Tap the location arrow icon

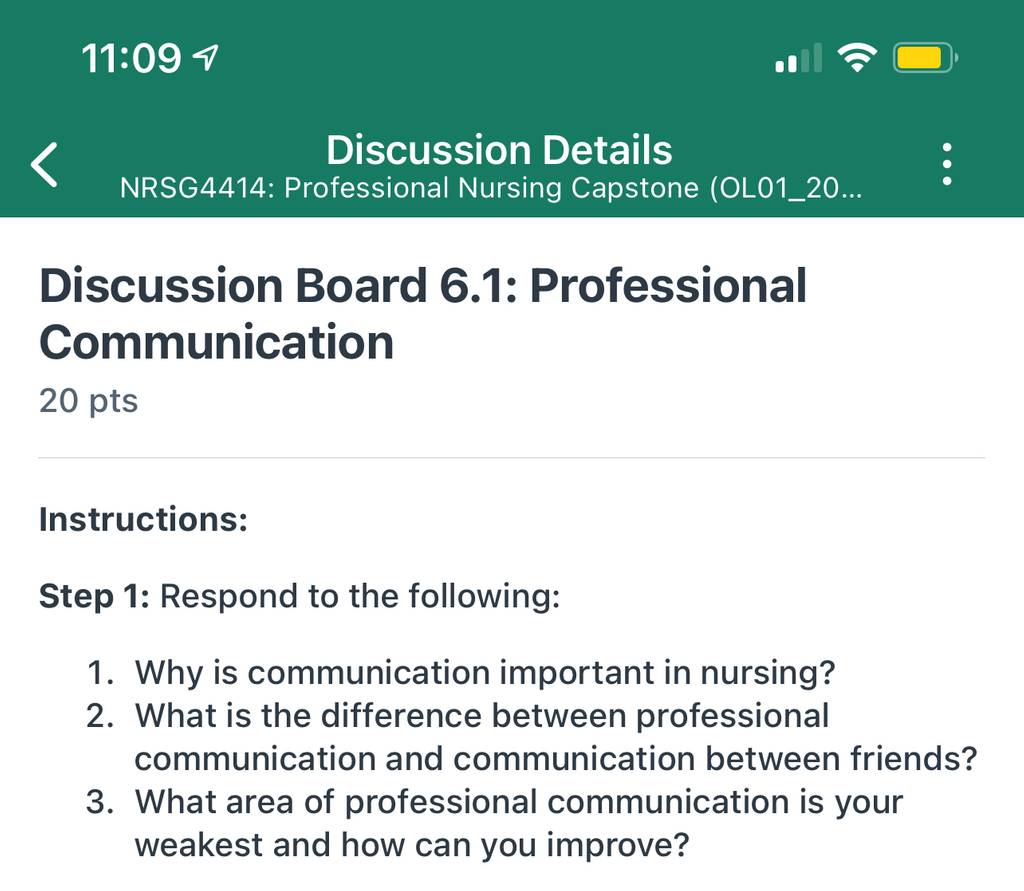[x=205, y=58]
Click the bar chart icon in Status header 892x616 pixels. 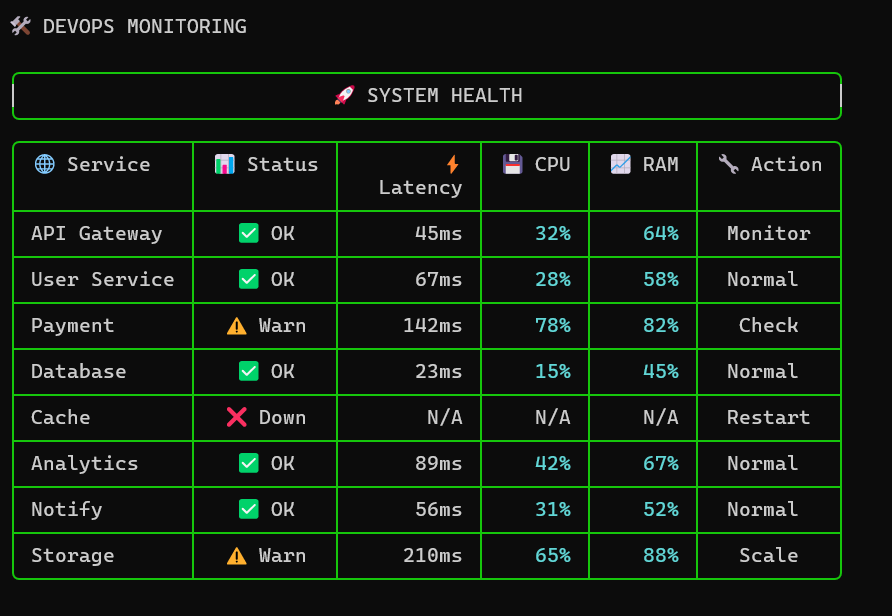(x=226, y=163)
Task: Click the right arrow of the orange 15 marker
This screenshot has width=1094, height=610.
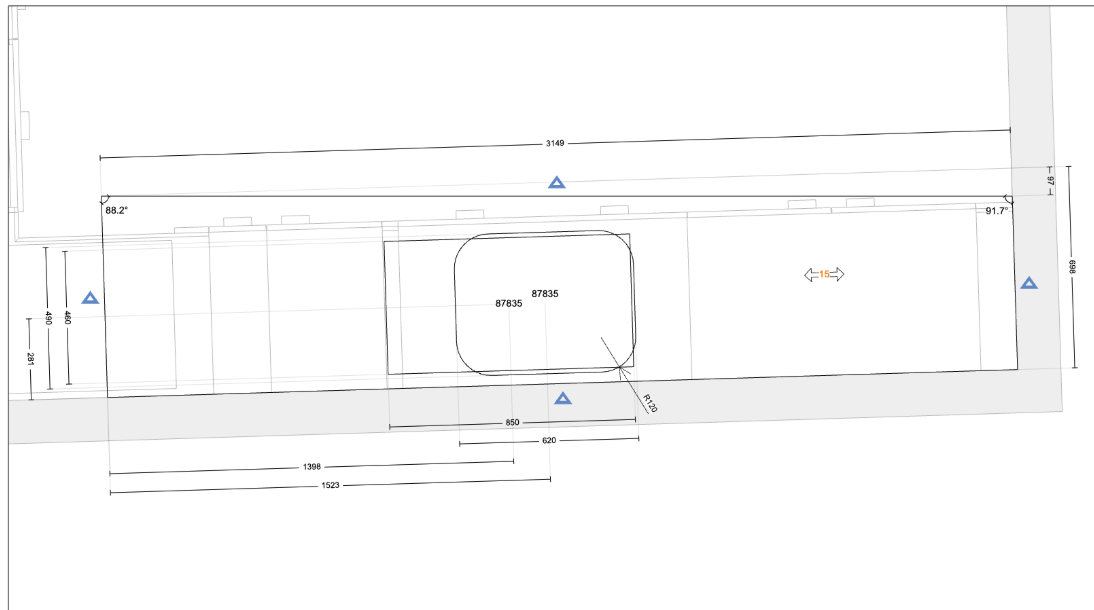Action: click(838, 272)
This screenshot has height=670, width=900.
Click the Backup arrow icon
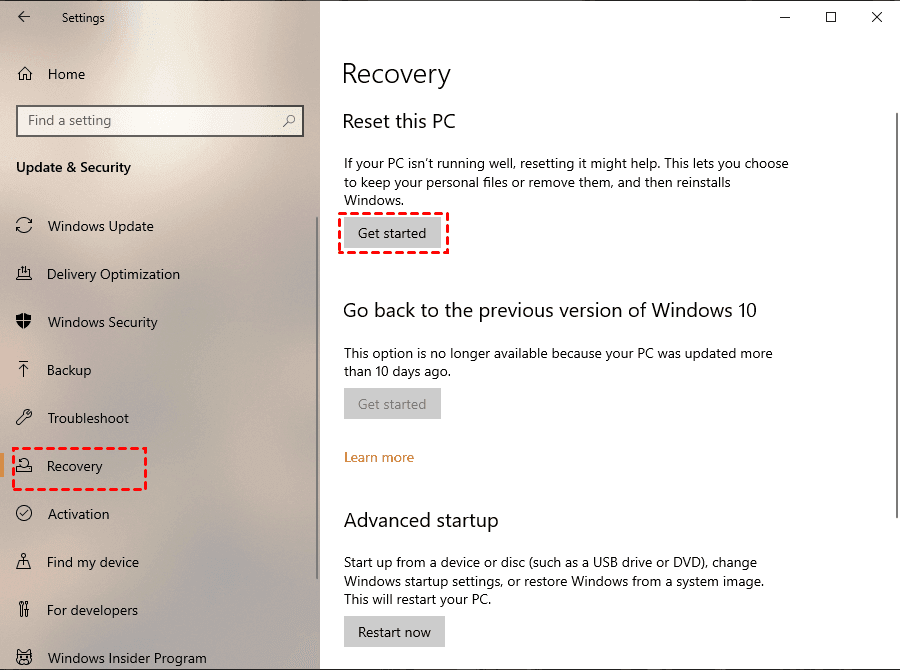[25, 370]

------------------------------------------------

Print the lines from the one holding "Task: Click the" through the last line of the records, word for word, and omit the pictures.

[Problem solution]
Task: Click the right arrow of the orange 15 marker
This screenshot has width=1094, height=610.
Action: click(838, 272)
This screenshot has height=670, width=900.
Click the Backup arrow icon
[25, 370]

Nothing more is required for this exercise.